逝って妹に会うの!

 ユニバンス王国・王都内貴族区



「……胸が痛くなる言葉であるな」

「ええ」


 呟く夫の肩に妻は手を置いた。

 置かれた手を掴んだ彼は……その手が普通の人の者とは違うことを理解する。

 蛇のような細かい鱗に思える皮膚なのだ。そして温もりは少なく冷たさすら感じた。


「あの頃の儂らは生き残ることばかりを考え願い……それを求めすぎた。結果としてこのような少女が生み出され、その少女が狂ってこちらに刃を向けたことに恐怖した。本当に愚かな行いだとも。
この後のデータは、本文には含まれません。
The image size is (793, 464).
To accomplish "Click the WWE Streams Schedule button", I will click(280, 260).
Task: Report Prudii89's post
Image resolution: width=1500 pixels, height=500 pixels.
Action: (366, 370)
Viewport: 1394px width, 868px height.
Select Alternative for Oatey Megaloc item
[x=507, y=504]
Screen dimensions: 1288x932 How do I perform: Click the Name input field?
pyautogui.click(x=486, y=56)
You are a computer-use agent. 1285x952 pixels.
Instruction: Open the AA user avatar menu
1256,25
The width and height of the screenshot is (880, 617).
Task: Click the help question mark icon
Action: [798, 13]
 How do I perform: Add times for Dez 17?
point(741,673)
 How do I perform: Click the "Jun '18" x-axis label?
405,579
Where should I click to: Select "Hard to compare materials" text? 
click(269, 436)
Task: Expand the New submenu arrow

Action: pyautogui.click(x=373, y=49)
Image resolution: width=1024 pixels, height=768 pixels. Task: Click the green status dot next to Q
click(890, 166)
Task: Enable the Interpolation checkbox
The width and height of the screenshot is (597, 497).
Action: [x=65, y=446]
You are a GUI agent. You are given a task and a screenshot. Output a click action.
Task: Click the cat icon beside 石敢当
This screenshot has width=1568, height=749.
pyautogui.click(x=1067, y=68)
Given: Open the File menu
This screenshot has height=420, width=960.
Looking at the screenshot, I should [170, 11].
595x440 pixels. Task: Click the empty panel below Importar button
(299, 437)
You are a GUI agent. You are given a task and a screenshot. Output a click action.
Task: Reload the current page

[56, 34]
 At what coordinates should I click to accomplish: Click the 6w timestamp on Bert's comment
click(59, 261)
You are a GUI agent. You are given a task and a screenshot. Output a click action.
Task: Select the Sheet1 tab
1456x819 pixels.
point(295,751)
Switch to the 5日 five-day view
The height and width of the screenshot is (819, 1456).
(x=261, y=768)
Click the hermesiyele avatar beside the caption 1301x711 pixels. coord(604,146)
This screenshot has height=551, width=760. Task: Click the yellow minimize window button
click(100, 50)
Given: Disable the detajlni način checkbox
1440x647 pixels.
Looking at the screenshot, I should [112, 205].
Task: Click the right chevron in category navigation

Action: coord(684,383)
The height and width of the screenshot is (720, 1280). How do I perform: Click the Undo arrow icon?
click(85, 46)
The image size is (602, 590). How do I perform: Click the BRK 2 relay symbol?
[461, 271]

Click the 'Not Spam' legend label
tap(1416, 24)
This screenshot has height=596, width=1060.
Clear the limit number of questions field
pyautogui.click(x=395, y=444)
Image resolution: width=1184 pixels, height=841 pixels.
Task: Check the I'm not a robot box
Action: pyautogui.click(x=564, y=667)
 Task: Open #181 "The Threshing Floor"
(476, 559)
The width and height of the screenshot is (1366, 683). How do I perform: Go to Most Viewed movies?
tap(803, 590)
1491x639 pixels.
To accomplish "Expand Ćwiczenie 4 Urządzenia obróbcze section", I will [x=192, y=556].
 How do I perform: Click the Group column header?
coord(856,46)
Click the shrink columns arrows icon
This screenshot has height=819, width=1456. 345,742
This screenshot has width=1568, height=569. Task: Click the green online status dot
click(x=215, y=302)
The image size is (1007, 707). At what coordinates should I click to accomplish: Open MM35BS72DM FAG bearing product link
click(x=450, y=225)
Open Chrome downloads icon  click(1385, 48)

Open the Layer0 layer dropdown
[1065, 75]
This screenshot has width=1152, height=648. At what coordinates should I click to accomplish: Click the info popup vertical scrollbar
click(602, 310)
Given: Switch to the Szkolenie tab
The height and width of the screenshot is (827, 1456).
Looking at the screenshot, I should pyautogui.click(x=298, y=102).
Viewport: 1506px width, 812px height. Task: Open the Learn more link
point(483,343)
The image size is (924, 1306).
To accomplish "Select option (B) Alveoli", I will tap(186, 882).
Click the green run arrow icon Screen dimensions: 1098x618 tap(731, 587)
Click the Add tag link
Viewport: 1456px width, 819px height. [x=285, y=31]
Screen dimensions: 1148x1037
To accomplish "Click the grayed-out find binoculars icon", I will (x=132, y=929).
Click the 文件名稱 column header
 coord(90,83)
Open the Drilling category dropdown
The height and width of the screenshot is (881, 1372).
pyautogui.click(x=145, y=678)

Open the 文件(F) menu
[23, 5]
儂は本当に愚かな国王だった」


 静かに独白するのは前国王たるウイルモットだ。


 彼は不意に聞こえて来たファシーの声に最初恐怖していたが、今は別の感情を抱いていた。

 それは後悔だ。


「儂らの悪しき行いをアルグスタは正そうとしているのだろうか?」

「ん~」


 問われ前王妃……ラインリアは自分の頬に指をあてて軽く首を傾げた。


「たぶん違うと思うわ」

「違うと?」

「ええ」


 普段の彼を見るにそんな崇高な思想を持っているようには見えない。

 ラインリアからすればそんな義理の息子の行動原理は常に一つだ。


「楽しいか楽しくないか……アルグスタが考えるのはそれよ」

「……それで王都をこれほど巻き込んでしまうのは問題だと思うが?」

「ん~。でもアルグスタの思考はそこまで崇高じゃないわ」


 基本的にあの義理の息子は……気づいてラインリアは一度頷いた。


「忘れてたわ」

「何がだ?」


 問う夫にラインリアは薄っすらと笑う。


「アルグスタの行動原理は常に“ノイエ”が楽しむか楽しまないかよ。で、この状況はきっとノイエが楽しまないと思うの。だからすぐにでも終わらせるわ」

「……それで死者も出ているのだがな」

「ええそうね」


 軽く体を折ってラインリアは愛しい人の首に抱き着いた。

 車椅子と呼ばれる道具が無いと動き回れない夫の頬に自分の頬を寄せる。


「だから早く終わらせようとするはずよ。あの子だって酷い王の血を引いた息子の1人なのでしょう?」

「そうか……そうだったな」


 苦笑してウイルモットは大きく息を吐いた。


 自分たちの過去の行いを清算するにはまだまだ時間がかかるらしい。

 何より過去の亡霊がこうも姿を現すのは……何とも厄介である。


「それに貴方」

「どうした?」


 甘える妻に手を伸ばし軽く撫でてやると、何故か彼女は熱い吐息をこぼした。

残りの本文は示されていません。